A Resume Parser (CV parser) is a tool used in human resource software, on recruitment websites, job boards, and candidate application portals.
- Its primary purpose is to simplify and accelerate the application process.
- It works by extracting and classifying thousands of attributes about a candidate from their resume.
- A resume parser also forms the basis for a semantic search of candidate data.
- It identifies different types of information within a resume or CV and tags each data point, such as Work Experience, Educational Background, Skills, and Personal Details. A typical resume contains this type of information, presented in various formats like tables, multiple lines, or sections.
The Resume Parser is available on the top right of the header.
Sense CRM's Resume Parsing Process
Sense CRM's resume parsing involves two essential steps:
- Text (Content) Extraction
- In this initial step, the content of the resume is extracted from uploaded files.
- Sense CRM supports various raw document formats like .pdf, .doc, and .docx.
- Information Extraction
- This is the subsequent step where structured information is extracted from unstructured or semi-structured machine-readable documents.
- Deep Learning Algorithms in NLP (Natural Language Processing) are used to extract information from the resume content.
- Sense CRM has trained a custom Deep Learning NER (Named Entity Recognition) model. This model is based on Google's BERT language model and was trained using over 100,000 resumes.
Named Entity Recognition (NER) in Sense CRM
- NER plays a crucial role in fetching information from the extracted content.
- It works by locating and classifying named entities within the unstructured text into predefined categories. Examples of such categories include person names, organizations, and locations. These categories are part of Sense CRM's customized NER model.
- The model understands context. For instance, "IIT Kanpur" can be identified differently based on the surrounding text.
- In the statement "2000–2008: Professor at IIT Kanpur," "IIT Kanpur" is tagged as a Professional Organization because "Professor" is identified as a Job Title.

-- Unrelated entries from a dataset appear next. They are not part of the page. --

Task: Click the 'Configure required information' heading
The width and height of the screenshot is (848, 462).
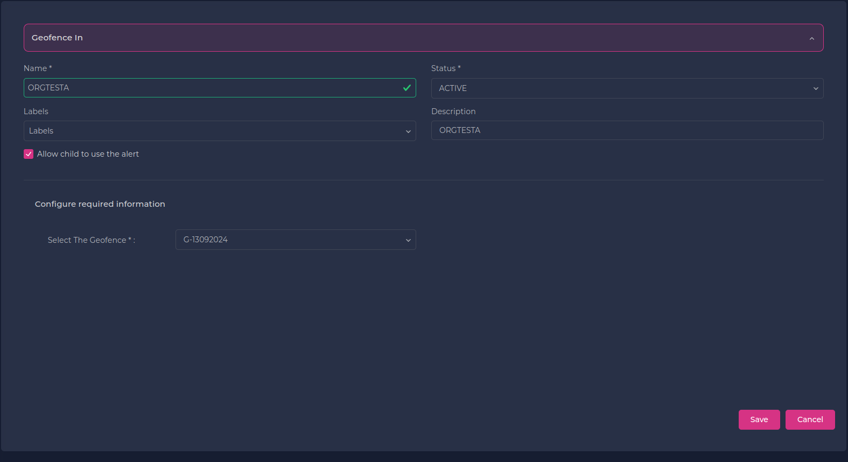Action: click(100, 204)
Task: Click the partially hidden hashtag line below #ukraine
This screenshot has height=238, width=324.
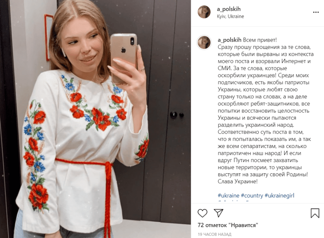Action: coord(233,201)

- In the statement "B.Tech in Computer Science from IIT Kanpur," "IIT Kanpur" is tagged as an Educational Organization because a degree and major are mentioned.
- The NER model results in each word having a corresponding label. Examples of labels used by the Sense CRM NER model include:
- TIT - Designation
- COM - Professional Organization
- INS - Educational Institute
- DEG - Degree
- OTH - Other
Improving Accuracy: Post-Processing Algorithms
- Sense CRM recognizes that relying solely on the NER model will not always achieve high accuracy.
- Therefore, Sense CRM has developed post-processing algorithms using NLP to refine and "sanitize" the information extracted from resumes.
Limitations of Resume Parsing
- Achieving 100% accuracy in AI, including resume parsing, is impossible even with advancements in Deep Learning and NLP.
- Improving model accuracy is an ongoing effort, dependent on factors like the size of the training data and training time. Sense CRM continuously tests and updates its algorithms to enhance overall parsing quality.
- Sense CRM's parsing accuracy may be affected in specific scenarios:
- Complex resumes with multiple vertical/horizontal sections or numerous tables.
- Resumes containing inconsistent patterns, tabs, or whitespaces.
- Resumes with images, diagrams, art, etc..
- Resumes created from screenshots, scanned copies, photographs, etc..
- When the candidate provides wrong information or uses an incorrect format.
Sense CRM's Structured Resume Format
- After parsing, the resume information is provided in a structured format.
- The structured resume generated by the Sense CRM parser includes a range of specific fields:
- Name (First name, Middle name, Last name)
- Emails
- Phone Number
- Total Number of Working Experience (Years)
- Education Detail(s) (Institute, Degree, Major, Start/End year & month, Whether current institute, Description/summary, Grades)
- Experience Detail(s) (Company, Job Title, Years of Experience, Start/End year & month, Industry, Whether current company [BOOLEAN], Description/Summary, Location)
- Skills (Core skills, All skills, Functional & Behavioural skills)
- Current Company
- Current Location
- Current Job Title
- Latest Institute
- Latest Degree
- Latest Major
- Highest Degree
- Highest Major
- Profile / Social links (e.g., LinkedIn / GitHub profile, website link, etc.) [LIST]
- Overall summary/description
This structured format makes the extracted candidate data easily searchable and usable within the system.